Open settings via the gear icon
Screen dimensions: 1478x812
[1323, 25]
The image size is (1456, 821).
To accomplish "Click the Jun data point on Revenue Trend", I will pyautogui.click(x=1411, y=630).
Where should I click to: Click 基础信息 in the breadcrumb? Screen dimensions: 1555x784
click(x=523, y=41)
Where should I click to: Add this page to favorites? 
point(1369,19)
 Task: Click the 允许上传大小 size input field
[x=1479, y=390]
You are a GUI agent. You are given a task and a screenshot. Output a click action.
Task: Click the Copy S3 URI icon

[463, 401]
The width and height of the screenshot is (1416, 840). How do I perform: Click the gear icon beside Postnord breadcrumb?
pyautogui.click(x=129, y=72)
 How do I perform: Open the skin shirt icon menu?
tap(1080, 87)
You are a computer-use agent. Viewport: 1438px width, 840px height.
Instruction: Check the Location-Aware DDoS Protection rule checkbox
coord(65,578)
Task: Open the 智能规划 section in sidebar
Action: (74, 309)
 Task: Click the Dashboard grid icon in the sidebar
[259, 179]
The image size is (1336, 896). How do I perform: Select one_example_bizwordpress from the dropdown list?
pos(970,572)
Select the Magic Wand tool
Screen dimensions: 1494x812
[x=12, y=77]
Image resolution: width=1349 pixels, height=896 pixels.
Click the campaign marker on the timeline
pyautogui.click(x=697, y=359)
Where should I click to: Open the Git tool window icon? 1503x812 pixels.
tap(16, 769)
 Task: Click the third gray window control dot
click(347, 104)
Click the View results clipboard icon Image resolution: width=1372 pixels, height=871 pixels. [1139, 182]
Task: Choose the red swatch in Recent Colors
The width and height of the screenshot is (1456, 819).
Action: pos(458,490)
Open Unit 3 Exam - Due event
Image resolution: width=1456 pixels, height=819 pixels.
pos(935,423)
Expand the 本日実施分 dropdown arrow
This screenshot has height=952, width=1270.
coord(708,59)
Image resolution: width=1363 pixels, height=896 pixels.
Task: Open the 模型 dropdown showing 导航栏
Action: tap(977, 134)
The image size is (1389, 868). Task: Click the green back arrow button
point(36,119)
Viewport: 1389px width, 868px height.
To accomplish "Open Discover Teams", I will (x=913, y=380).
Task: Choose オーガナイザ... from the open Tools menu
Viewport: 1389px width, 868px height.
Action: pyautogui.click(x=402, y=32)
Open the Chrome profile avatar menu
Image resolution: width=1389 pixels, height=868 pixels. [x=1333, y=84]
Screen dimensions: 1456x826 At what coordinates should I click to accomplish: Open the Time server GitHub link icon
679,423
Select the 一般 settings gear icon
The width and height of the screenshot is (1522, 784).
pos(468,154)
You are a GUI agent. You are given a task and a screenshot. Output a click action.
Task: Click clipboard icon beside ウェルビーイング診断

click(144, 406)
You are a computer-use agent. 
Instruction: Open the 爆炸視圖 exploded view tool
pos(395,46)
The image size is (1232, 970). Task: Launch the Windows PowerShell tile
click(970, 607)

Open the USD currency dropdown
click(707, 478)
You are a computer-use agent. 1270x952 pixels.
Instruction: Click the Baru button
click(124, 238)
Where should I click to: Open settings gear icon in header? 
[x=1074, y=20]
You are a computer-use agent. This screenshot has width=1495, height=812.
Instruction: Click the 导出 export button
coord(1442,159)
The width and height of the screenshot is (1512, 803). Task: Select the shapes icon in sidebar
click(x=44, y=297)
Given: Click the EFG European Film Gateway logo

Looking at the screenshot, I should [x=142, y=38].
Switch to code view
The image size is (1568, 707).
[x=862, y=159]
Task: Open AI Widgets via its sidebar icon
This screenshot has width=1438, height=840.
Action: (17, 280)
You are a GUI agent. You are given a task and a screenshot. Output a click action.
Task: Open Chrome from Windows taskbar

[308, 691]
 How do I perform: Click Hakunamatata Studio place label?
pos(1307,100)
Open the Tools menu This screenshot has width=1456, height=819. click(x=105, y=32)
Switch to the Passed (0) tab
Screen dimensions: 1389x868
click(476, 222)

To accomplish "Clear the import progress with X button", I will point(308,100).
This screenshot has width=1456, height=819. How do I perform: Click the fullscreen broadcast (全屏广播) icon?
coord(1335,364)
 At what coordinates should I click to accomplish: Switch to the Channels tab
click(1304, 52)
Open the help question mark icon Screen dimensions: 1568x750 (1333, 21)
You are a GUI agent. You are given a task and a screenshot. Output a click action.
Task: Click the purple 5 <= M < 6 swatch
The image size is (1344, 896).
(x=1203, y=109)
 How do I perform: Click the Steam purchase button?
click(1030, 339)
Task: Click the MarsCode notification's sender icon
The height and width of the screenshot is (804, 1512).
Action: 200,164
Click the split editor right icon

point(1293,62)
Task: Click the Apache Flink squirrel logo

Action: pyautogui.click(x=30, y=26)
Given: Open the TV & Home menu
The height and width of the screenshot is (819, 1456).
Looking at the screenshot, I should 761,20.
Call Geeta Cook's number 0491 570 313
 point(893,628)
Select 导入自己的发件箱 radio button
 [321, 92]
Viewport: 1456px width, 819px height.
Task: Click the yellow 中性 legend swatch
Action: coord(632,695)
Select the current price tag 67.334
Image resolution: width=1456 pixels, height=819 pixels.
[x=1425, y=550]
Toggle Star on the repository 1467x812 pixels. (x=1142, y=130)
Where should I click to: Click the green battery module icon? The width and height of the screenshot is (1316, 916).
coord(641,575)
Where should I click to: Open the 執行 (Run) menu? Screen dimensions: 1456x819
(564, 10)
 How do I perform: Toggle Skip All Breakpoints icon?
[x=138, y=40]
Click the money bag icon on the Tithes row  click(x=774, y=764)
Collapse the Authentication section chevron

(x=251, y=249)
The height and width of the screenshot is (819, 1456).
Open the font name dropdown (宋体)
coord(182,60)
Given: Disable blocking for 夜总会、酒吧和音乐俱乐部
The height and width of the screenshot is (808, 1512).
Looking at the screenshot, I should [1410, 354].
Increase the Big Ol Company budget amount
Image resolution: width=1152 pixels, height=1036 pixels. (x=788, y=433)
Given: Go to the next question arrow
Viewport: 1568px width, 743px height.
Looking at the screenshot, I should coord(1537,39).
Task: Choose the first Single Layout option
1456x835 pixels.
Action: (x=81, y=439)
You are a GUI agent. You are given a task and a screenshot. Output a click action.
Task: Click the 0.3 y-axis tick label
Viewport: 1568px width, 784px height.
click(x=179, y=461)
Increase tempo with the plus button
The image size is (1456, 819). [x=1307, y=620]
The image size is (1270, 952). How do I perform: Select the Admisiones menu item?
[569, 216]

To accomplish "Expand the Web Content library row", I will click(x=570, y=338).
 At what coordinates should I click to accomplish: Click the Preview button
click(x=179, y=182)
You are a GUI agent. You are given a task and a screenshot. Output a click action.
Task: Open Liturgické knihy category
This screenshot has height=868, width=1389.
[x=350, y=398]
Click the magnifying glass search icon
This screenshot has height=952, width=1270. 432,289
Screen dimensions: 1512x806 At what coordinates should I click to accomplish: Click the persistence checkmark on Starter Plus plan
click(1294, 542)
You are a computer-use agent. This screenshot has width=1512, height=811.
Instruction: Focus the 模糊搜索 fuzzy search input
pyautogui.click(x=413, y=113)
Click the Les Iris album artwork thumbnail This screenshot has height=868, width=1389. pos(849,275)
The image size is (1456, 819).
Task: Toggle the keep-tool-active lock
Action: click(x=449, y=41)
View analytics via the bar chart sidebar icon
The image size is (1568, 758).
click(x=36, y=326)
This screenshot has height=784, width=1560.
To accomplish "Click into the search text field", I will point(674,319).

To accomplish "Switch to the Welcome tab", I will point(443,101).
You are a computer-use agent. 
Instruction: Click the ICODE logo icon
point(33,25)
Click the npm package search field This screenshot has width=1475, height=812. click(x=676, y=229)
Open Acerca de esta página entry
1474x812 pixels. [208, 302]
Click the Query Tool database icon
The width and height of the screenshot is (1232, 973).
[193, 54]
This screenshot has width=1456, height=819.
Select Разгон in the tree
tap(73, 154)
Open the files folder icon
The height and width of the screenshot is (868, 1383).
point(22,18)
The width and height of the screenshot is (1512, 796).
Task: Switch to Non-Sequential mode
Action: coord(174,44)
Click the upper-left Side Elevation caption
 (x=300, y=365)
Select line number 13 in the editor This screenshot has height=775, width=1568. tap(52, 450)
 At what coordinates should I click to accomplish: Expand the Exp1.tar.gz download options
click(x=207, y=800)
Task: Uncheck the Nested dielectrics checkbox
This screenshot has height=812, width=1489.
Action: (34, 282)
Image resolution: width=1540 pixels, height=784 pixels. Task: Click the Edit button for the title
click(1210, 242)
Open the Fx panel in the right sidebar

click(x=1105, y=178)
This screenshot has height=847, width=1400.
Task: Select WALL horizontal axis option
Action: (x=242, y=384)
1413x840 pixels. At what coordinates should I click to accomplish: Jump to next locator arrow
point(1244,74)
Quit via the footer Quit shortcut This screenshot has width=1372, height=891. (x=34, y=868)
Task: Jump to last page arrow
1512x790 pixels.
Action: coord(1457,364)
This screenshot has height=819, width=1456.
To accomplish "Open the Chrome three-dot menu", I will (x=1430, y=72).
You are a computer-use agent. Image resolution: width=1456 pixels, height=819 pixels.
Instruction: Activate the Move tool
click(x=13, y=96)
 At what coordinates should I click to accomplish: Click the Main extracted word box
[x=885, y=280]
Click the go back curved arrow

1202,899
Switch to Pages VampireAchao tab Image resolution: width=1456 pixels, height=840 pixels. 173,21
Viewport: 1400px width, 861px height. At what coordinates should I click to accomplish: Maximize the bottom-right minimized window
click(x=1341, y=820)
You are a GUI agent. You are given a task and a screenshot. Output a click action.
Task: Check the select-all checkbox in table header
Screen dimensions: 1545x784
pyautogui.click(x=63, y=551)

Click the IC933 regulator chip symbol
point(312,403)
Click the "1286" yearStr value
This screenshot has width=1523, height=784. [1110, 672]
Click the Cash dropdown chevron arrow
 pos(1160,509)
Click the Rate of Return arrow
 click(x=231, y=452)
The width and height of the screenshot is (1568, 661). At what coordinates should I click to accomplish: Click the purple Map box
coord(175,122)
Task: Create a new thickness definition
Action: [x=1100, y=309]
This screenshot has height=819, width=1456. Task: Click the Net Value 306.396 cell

════════

EXERCISE DETAILS: Look for the string "will" in the records, and copy every line where it is found.

ANSWER TO THIS PROBLEM:
To accomplish "Click the Jun data point on Revenue Trend", I will pyautogui.click(x=1411, y=630).
To accomplish "Open Discover Teams", I will (x=913, y=380).
To accomplish "Clear the import progress with X button", I will point(308,100).
To accomplish "Expand the Web Content library row", I will click(x=570, y=338).
To accomplish "Click into the search text field", I will point(674,319).
To accomplish "Switch to the Welcome tab", I will point(443,101).
To accomplish "Open the Chrome three-dot menu", I will (x=1430, y=72).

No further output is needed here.